Carson nodded. ‘Just over in Parkesburg,’ he said. ‘It’s just down to the Preacher and three others now.’

Three others, Ruby thought. She said nothing.

Carson stirred his coffee for the longest time, even though there wasn’t but an inch in the cup, and probably cold at that. ‘It was wrong what he done,’ Carson finally said. ‘Just wrong.’

Ruby had no reply to this. None that she would say.

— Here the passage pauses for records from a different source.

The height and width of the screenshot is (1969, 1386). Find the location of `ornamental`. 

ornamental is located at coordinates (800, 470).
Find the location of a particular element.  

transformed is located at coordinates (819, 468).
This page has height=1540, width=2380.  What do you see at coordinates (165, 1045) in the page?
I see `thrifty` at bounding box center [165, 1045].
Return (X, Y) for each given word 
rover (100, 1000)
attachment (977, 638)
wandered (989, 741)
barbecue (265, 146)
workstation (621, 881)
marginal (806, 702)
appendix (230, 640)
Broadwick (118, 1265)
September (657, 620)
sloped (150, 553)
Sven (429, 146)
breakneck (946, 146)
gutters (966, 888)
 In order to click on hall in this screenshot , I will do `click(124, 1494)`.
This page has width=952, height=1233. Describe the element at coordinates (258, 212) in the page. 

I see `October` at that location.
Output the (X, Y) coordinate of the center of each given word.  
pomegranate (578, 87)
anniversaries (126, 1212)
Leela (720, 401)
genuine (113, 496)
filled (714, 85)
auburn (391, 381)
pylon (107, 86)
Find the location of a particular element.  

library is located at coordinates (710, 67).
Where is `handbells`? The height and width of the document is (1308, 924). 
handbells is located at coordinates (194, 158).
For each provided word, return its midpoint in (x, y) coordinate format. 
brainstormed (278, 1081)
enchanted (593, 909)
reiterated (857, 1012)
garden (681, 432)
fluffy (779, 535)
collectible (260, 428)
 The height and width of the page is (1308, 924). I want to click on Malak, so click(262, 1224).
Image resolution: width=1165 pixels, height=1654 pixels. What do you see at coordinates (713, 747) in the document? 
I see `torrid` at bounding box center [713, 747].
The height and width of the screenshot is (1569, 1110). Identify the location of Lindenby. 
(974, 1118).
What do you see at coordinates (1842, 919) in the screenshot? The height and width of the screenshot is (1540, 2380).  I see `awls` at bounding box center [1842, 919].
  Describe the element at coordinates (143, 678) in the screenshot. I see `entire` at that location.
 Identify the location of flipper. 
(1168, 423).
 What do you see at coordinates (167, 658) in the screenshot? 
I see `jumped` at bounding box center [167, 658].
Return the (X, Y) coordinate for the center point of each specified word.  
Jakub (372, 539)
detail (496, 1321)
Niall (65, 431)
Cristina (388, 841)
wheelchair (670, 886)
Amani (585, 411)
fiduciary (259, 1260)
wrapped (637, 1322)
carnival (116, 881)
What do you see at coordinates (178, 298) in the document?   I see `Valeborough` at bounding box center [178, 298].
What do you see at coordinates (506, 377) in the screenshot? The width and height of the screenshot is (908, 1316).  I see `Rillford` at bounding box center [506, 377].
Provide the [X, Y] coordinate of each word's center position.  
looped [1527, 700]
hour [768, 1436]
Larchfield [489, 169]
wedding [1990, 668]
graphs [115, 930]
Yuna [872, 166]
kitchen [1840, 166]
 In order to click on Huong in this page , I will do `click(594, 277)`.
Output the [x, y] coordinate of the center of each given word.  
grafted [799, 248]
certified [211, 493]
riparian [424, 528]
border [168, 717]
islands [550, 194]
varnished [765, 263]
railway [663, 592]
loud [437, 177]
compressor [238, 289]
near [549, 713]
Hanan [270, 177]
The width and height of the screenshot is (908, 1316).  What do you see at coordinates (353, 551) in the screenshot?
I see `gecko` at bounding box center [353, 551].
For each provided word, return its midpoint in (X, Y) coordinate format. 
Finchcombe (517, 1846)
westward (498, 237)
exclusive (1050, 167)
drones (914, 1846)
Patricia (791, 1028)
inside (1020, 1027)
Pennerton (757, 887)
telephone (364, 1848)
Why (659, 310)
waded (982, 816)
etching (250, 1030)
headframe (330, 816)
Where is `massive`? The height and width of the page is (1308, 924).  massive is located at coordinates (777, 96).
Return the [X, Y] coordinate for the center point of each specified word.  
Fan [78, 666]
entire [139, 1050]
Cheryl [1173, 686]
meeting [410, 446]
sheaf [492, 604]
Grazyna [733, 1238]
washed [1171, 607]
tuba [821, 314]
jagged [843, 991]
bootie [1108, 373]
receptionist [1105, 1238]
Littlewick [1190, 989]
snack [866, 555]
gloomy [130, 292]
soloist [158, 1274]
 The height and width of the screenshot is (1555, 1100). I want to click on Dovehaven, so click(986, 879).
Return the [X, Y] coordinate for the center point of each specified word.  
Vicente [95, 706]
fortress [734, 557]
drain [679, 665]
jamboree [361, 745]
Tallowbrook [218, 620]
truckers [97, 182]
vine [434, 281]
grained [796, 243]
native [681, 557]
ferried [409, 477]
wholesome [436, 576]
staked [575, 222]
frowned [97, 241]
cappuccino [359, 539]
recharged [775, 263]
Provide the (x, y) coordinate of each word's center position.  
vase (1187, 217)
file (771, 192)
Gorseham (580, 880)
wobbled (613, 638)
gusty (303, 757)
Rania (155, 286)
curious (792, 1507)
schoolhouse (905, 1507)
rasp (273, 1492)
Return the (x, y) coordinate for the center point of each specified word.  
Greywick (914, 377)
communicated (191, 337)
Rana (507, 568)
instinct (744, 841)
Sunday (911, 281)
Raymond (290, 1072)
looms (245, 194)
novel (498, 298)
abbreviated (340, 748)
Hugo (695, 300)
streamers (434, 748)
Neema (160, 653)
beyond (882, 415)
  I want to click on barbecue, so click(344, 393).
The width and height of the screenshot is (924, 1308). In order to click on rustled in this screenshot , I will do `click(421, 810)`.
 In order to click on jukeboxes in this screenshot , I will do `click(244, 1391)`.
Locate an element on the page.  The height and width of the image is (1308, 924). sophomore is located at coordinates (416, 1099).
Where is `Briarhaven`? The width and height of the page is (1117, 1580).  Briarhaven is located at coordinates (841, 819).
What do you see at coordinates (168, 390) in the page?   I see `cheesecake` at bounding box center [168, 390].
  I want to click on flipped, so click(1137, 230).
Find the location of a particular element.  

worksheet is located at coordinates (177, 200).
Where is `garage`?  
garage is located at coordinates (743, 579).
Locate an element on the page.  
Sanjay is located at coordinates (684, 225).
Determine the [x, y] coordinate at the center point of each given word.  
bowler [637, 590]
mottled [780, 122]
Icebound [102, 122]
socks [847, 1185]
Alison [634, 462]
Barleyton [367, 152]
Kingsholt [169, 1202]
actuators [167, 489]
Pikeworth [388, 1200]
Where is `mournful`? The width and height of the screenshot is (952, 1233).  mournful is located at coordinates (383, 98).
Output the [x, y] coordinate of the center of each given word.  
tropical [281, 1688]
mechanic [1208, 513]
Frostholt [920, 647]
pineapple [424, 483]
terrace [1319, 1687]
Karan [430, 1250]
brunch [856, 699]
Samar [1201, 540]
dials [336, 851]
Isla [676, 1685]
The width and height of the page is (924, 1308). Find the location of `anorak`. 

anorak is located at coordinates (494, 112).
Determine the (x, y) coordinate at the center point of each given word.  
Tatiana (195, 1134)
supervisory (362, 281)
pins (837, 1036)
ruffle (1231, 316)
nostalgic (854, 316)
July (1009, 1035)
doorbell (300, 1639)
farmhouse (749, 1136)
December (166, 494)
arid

Carson looked over his shoulder, then back at Ruby. ‘The Preacher has thrown in with a traveling midway. It’s the only way he can draw people anymore. I want you and the boy to come this afternoon.’ He reached into his pocket, took out a pair of billets, along with a tight spool of red ride tickets. ‘You come about three o’clock. I’m going to have something for you.’

‘Something from the Preacher?’

‘Yes, ma’am.’

Ruby chose her words with care. ‘There’s something else I need you to get from him,’ she said. ‘If he’s still got it. Can you do that for me?’

Carson Tatum just smiled.

The carnival was small, worn out. It smelled of axle grease and spun sugar and despair. Whatever it had once been, it was no longer. In fact, it was not much of a midway at all. There was a small Ferris wheel, a carousel with painted horses, a track with only four little cars, along with the usual games of chance. There were a half-dozen food stands offering elephant ears, funnel cakes, caramel apples. Fireworks were promised.

Ruby had been here before. She knew this the moment she stepped onto the field, and the knowledge electrified her senses.